I often just work (at night driving subways), eat, spend huge amounts of time at the computer, studying a LOT (and sometimes also doing... just nothing).

 

I just can't breathe that feeling of sex & romance

I would like to - but it is missing a vital ingredent. Sparks. Flashes. Something that make it fun to engage in. Instead; It is the feeling of hanging in between two worlds. The one that was, and the one that "is" now.... this fake construct of "living in a Plandemic" with all the rules and shit based on highly doubtful (but worth to explore deeper) kind of life. It isn't anything I truly feel wanting to identfy myself with... It all feels like an endless long "transport road".

 

In between worlds...

Caught in the middle somewhere, between Point A and Point B, where "B" is not even defined or outlined. But a strong, lingering feeling of that it ain't anything you want to live in daily life. A society obsessed with distance and mouth diapers, in the name of the great health god - the new subverted "medicine" - I consider to be worth shit.

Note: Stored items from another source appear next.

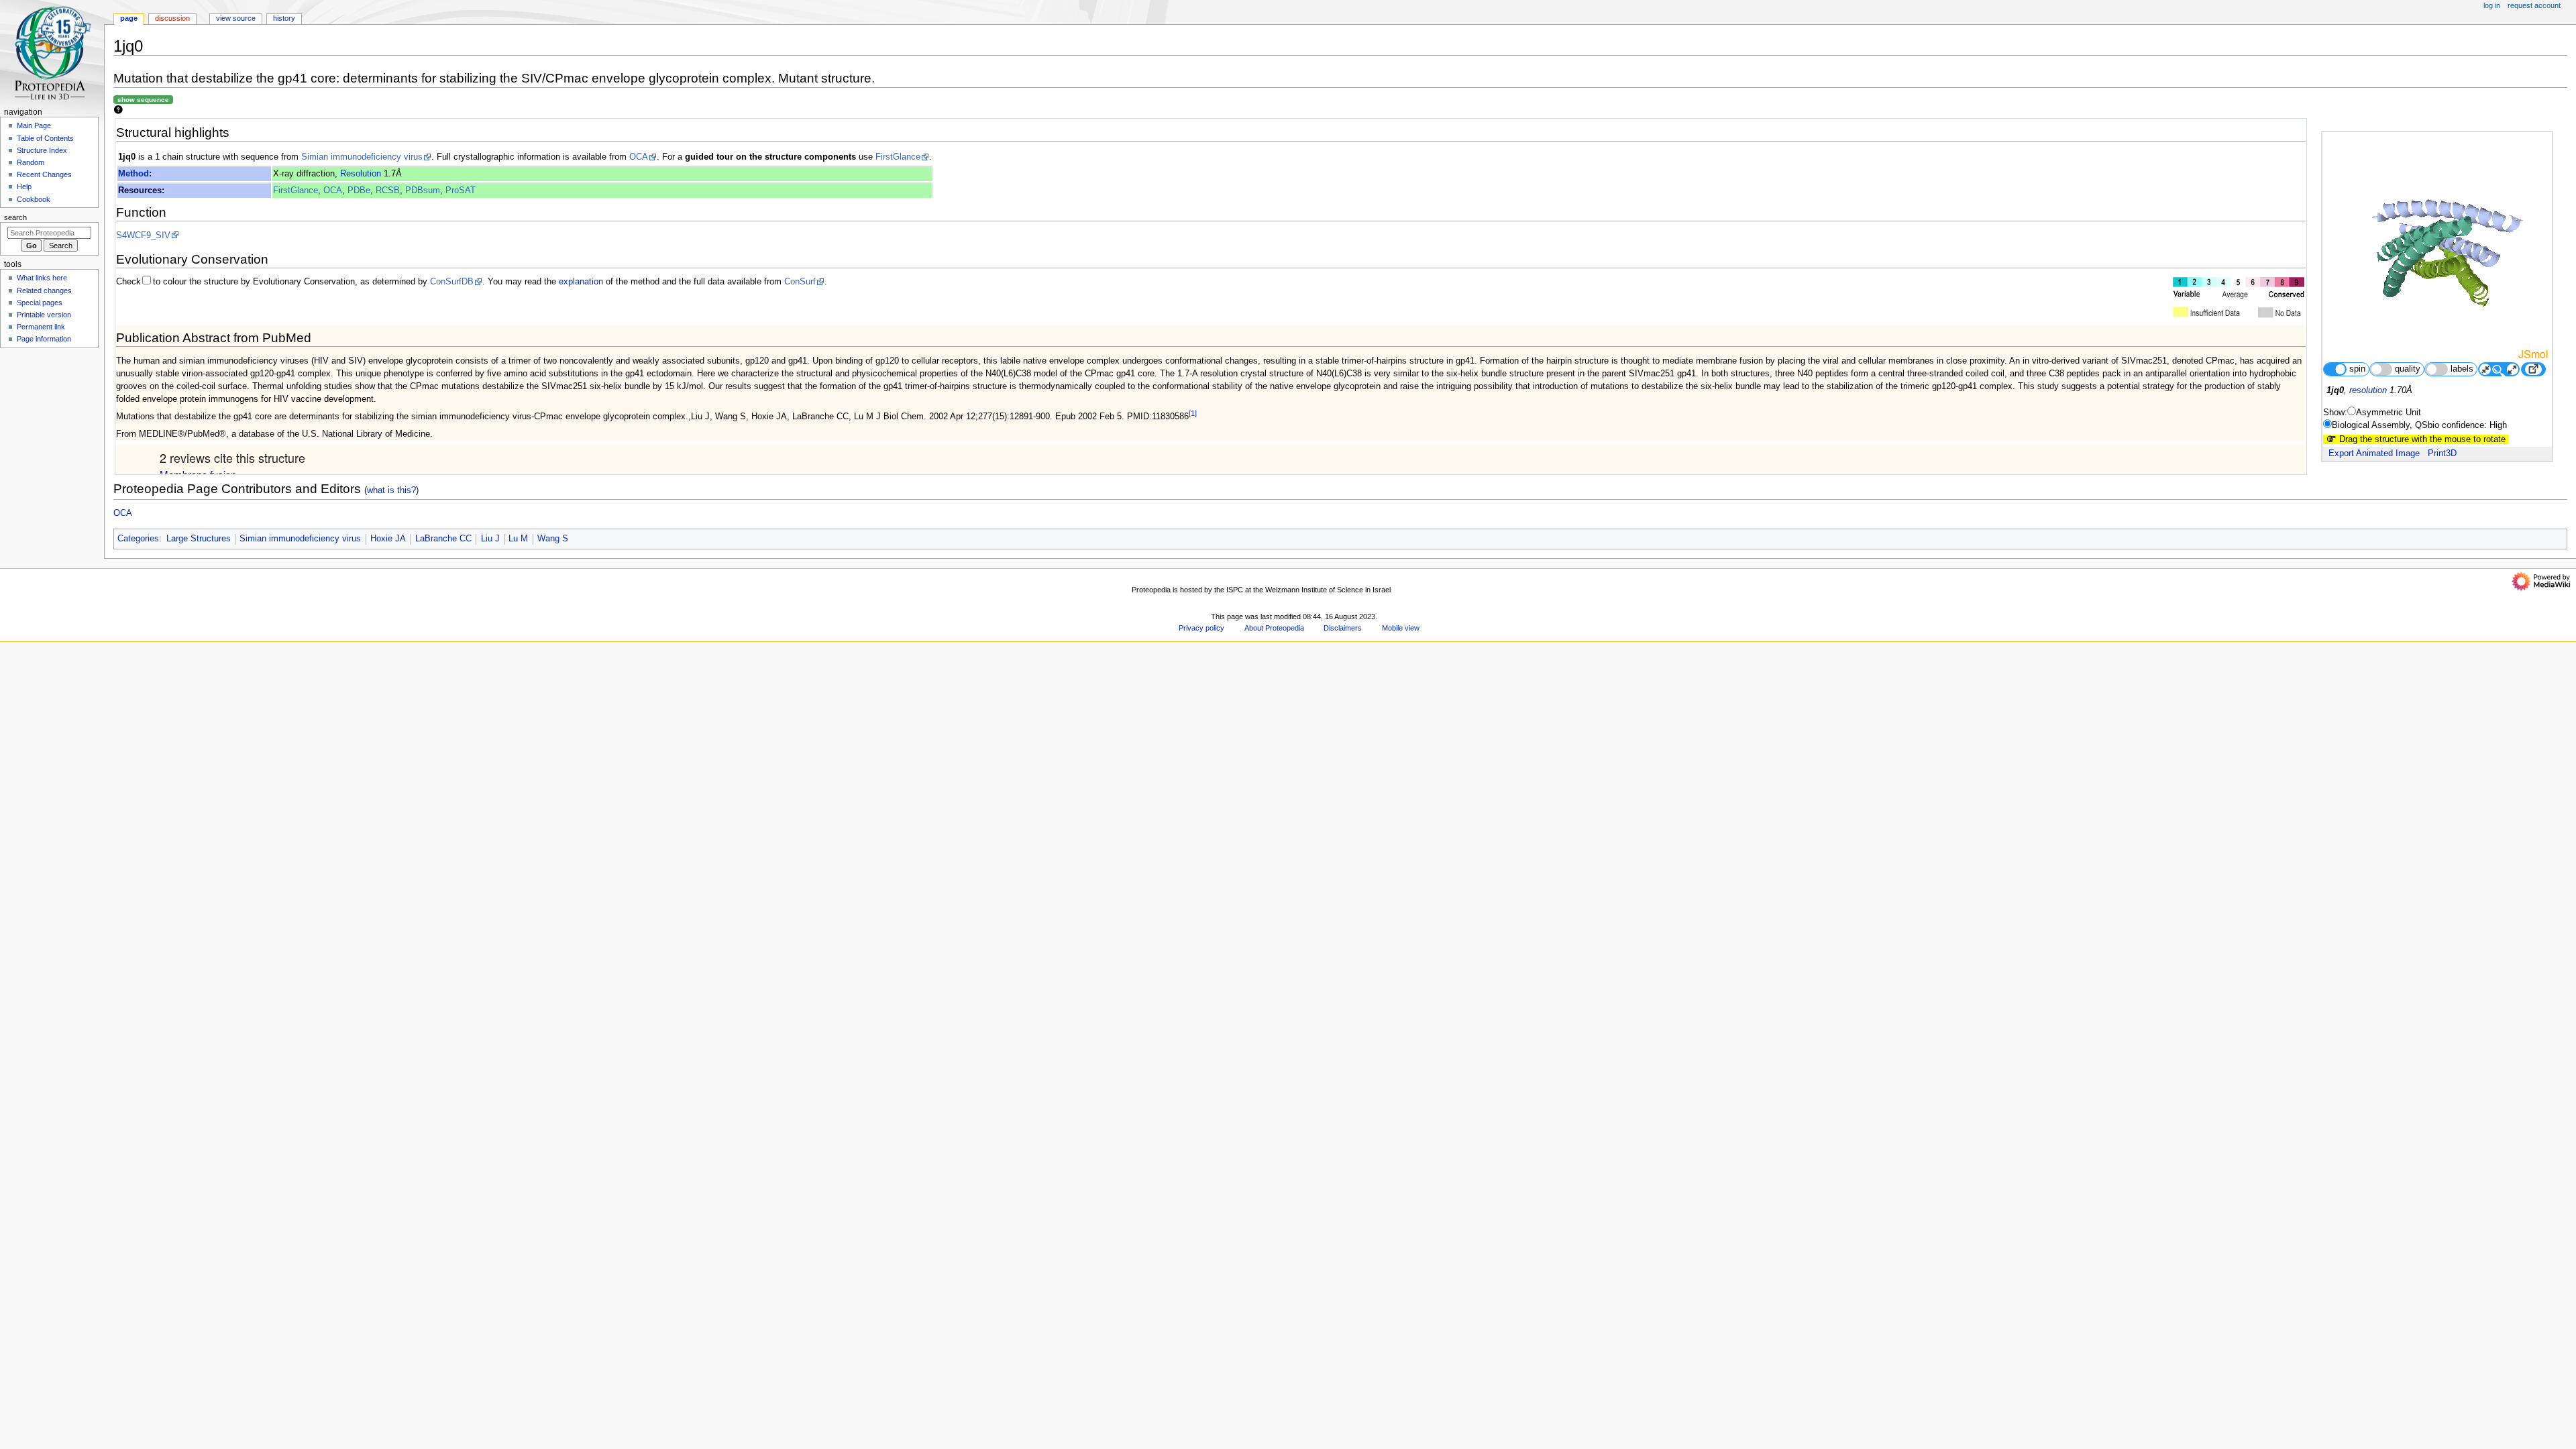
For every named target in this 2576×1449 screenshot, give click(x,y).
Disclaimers (1343, 628)
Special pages (39, 303)
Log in (2491, 5)
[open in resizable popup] (2533, 369)
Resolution (360, 173)
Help (24, 186)
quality (2407, 369)
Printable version (44, 315)
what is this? (391, 490)
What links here (42, 278)
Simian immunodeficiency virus (362, 157)
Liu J (490, 538)
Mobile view (1400, 628)
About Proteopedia (1274, 628)
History (284, 18)
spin (2357, 369)
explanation (581, 281)
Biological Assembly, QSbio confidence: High (2419, 425)
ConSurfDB (452, 281)
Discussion (172, 18)
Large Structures (198, 538)
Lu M (518, 538)
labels (2462, 369)
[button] (130, 625)
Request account (2534, 5)
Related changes (44, 290)
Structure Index (42, 150)
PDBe (358, 190)
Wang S (552, 538)
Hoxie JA (388, 538)
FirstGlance (897, 157)
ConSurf (800, 281)
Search (15, 217)
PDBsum (422, 190)
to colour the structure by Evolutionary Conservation (254, 281)
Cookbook (33, 199)
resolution (2368, 390)
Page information (44, 339)
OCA (638, 157)
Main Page (34, 125)
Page (129, 18)
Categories (138, 538)
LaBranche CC (443, 538)
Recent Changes (44, 174)
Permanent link (41, 327)
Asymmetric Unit (2388, 412)
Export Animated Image (2374, 453)
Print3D (2442, 453)
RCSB (388, 190)
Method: (135, 173)
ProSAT (460, 190)
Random (30, 162)
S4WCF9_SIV (143, 235)
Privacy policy (1201, 628)
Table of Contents (45, 138)
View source (236, 18)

Then there is the illusion of "the old world coming back" - which I do not honestly believe in... Yet a part of me, kind of wants it. Wants something to happen, which speaks the dark spells over people. But it is also a waste of time, because the dark players behind the scenes, have a lot of plans for humanity - and it ain't serving you nor me.

The saddest part is - that many people believe in the new, dark Corona God. This fake God, the gradual Nazi world 2.0 which separates groups, under the spell of "medicine, security and safety"  while quietly dstroying nations and humanity.

 

One hell of Immunity

Most believe it without actually realizing, and not wanting to dig deeper. They believe it, they are on the right side, and they do it - with all their might. They even accept experimental genetic "vaccines" to be just another bunch of normal vaccines. Without hesitation. And thinking - it is the ticket out of the "pandemic".

Yet, you're neither immune, nor protected against "covid-19", you have to continue to do "social distancing", and you have to continue to wear masks, albeit masks have never ever in history been a protection against viral debris or viral fragments.

Like in 1934 with the Nazi Health passport... introducing "Green Vaccine Passports" 2021/22, to make you be allowed to participate in your basic rights... (e.g. rights that you always have - but now suddenly, you have to "earn" it (get "vaccinated" with experimental, genetic injections) in order to travel, to go to the store, to go to events and so on.

One hell of Immunity !

Do we ever learn ? Year 1934. Year 2021.
The people of this world - still sleeping.